Nella migliore delle ipotesi la fede finisce nella dimensione della intimità spirituale, fuori dalle trame del pensiero. Viviamo la riproposizione della dicotomia tra la ragione e la fede accompagnata dalla profezia positivistica ed empiristica della imminente scomparsa della cultura della Trascendenza. Ebbene Karol Wojtyla dà una risposta definitiva alle congetture dei nostri tempi. Egli sostiene che tutti gli atti della mente, tutti gli atti pensanti, se non imbrigliati in trame empiriche dovute ad ideologie fattuali, sono necessariamente aperti alla Trascendenza. Questo significa che l'esperienza quotidiana della ragione, nell'esercizio pieno delle sue funzioni conoscitive, creative e valutative, è esperienza di universalità, di unitarietà, di divinità. La ragione è laboratorio di unificazione del mondo sensibile e del mondo trascendente: ogni suo atto contiene schegge di luce divina ed è avvicinamento a Dio.
Karol Wojtyla pensa alla politica, alla buona politica, quella che fa propri e utilizza i termini di bene collettivo, di solidarietà economica e sociale, di pace e giustizia, di uguaglianza, di sicurezza, di rispetto delle persone deboli e indifese, di costruzione di un futuro a misura di uomo, di educazione, di religione, di moralità, di bellezza. Pensa alle relazioni internazionali, al dialogo che le fonda, pensa al rifiuto assoluto delle armi e delle violenze che ne conseguono, pensa all'economia che distrugge le antinomie tra i segmenti sociali, pensa all'educazione che forma le future generazioni al bene dell'intera collettività, pensa all'amore per il creato, troppo spesso sconosciuto e maltrattato per cause di profitto.
Non è possibile pensare senza riferire a Dio il prodotto della propria mente. La mente è laboratorio di universalità e di unitarietà ed ogni suo atto è progressione, è itinerarium ad unum. La progressione non può limitarsi a circolazione o manipolazione di possessi, essa è novità, è creazione, è altro rispetto ai contenuti posseduti. Un atto della mente costituisce sempre un salto pindarico verso una superiore unitarietà, costituita da nuove armonie tra la dimensione della storia e quella della divinità. La trascendenza, nei suoi contenuti e nella sua tensione attrattiva e propositiva verso i grandi ideali della vita, è elemento insostituibile del cammino della ragione. La ragione in ogni suo atto, crea dialettica e costruisce sintesi superiori tra il cielo e la terra. La ragione ha bisogno dei saperi della fede, si alimenta degli stessi per superarsi ogni volta e per elevarsi alla pienezza che è propria. Ai saccenti dubbiosi io dico che una differenza tra i saperi della ragione e quelli della fede è possibile quando in premessa la ragione è mortificata ed è ridotta a serva di ideologie.

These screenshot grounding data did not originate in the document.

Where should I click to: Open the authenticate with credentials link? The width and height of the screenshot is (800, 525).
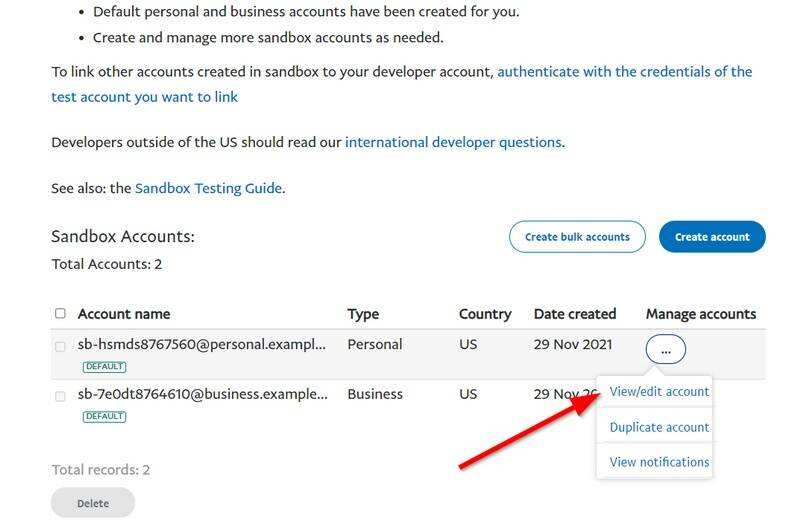[x=624, y=72]
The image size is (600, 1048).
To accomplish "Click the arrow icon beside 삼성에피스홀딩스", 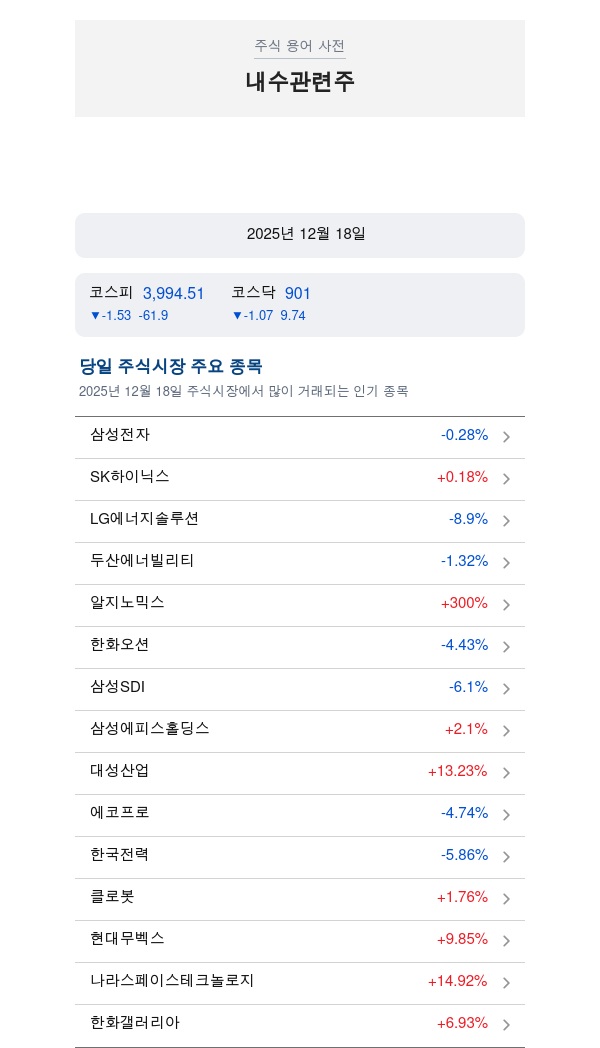I will [506, 731].
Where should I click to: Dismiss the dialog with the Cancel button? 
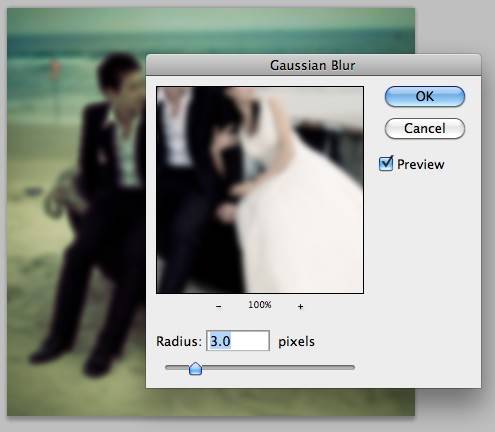425,128
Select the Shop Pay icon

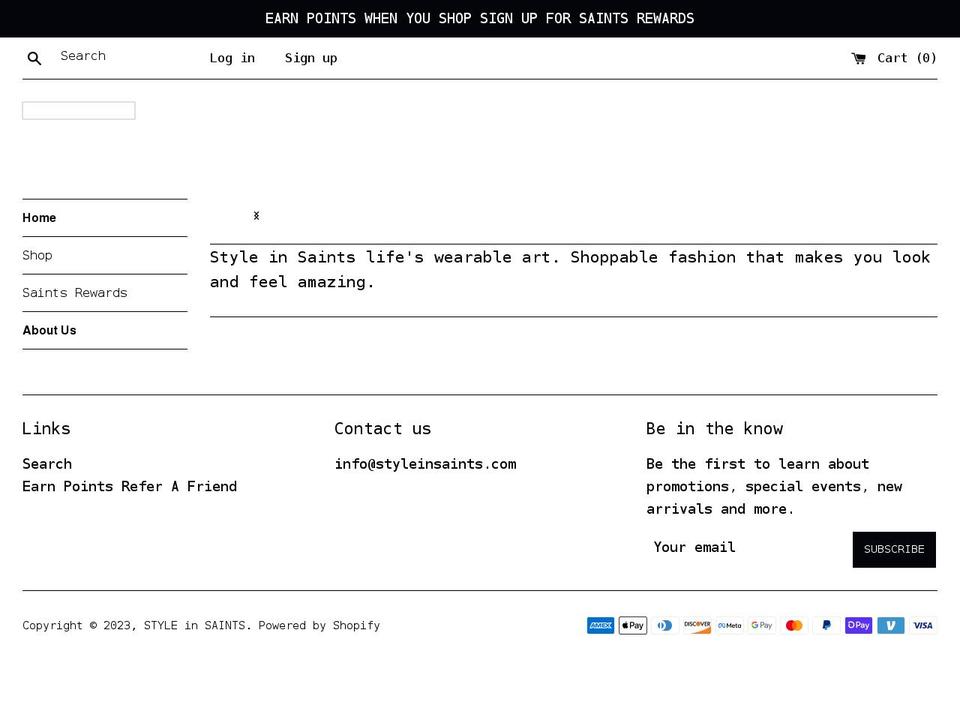point(858,625)
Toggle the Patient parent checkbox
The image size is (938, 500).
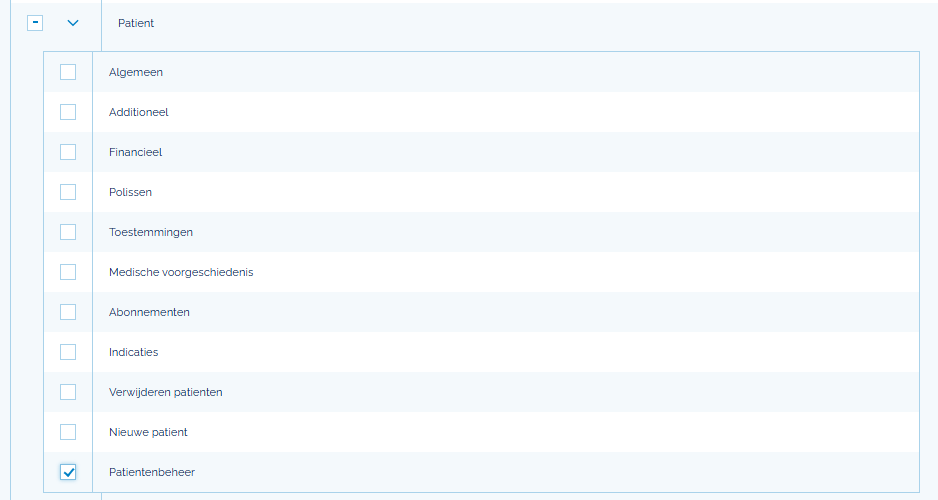pos(35,23)
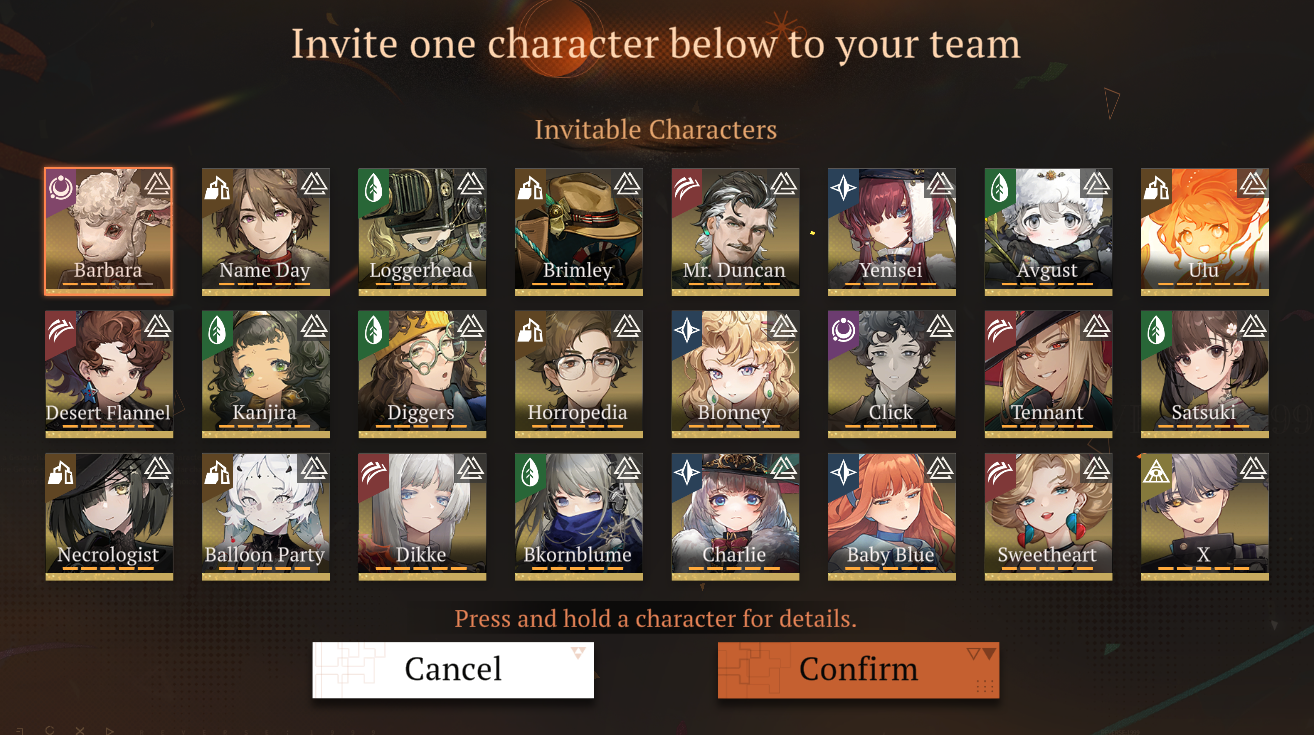The width and height of the screenshot is (1314, 735).
Task: Select the Barbara character card
Action: (x=108, y=231)
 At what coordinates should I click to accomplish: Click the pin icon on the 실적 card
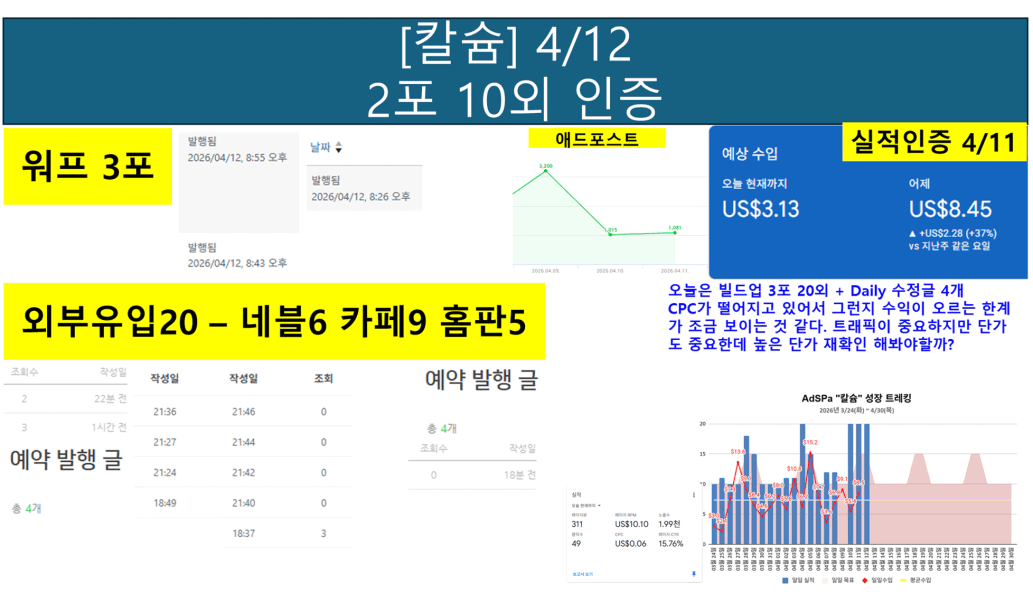click(x=693, y=574)
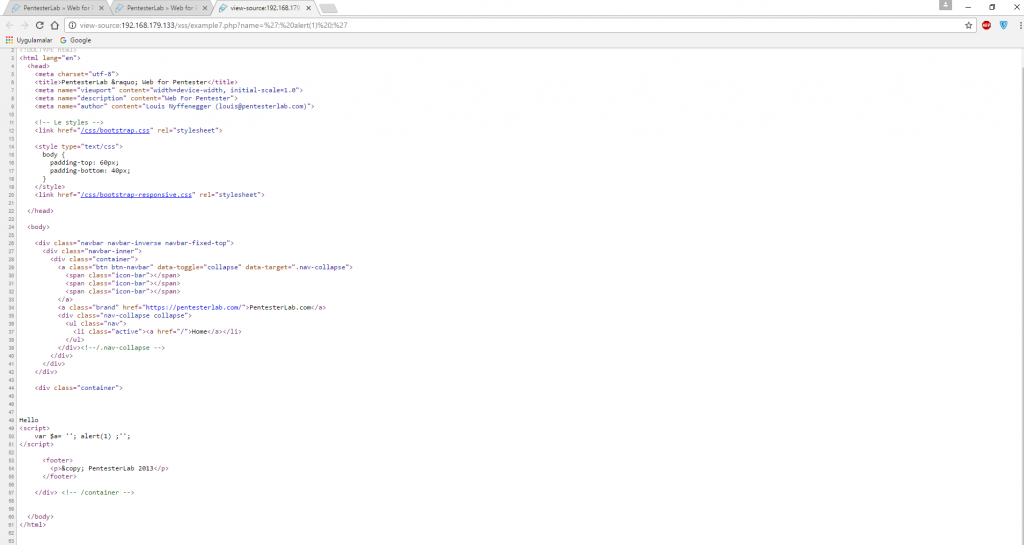Bookmark this page with the star icon

point(969,25)
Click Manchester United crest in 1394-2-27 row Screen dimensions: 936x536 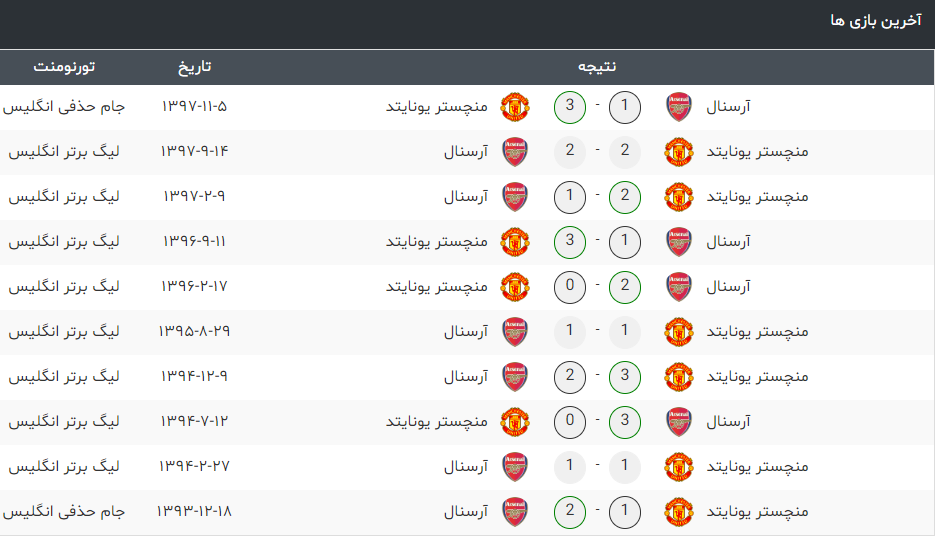679,467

La ragione di per sé è virtuosa e tra le sue virtù c'è la fede. La fede è teologale nel senso che è la virtù che permette alla ragione di cogliere Dio, di guardare Dio, di capire Dio e il suo progetto d'amore per l'umanità. Una ragione nella pienezza delle sue funzioni, e nell'uso delle proprie dotazioni, non può non avere virtù teologali, non può non riuscire nella totale immersione nel mondo di Dio. La ragione, sostiene Karol Wojtyla, ha nella fede la propria concreta possibilità di raggiungere la pienezza della propria funzione ossia vivere in intimità con Dio. La ragione, questa ragione, è lo strumento per affrontare e risolvere le grandi problematiche dei nostri tempi. Privata della fede, sua virtù essenziale, la ragione è svilita ed è inefficace. Il 2 aprile rappresenta il suggerimento autorevole di Papa Wojtyla, a riconsiderare i poteri della ragione, le risorse della ragione, le sue origini e i suoi obiettivi e, sulla base delle nuove acquisizioni, operare con determinazione e coraggio.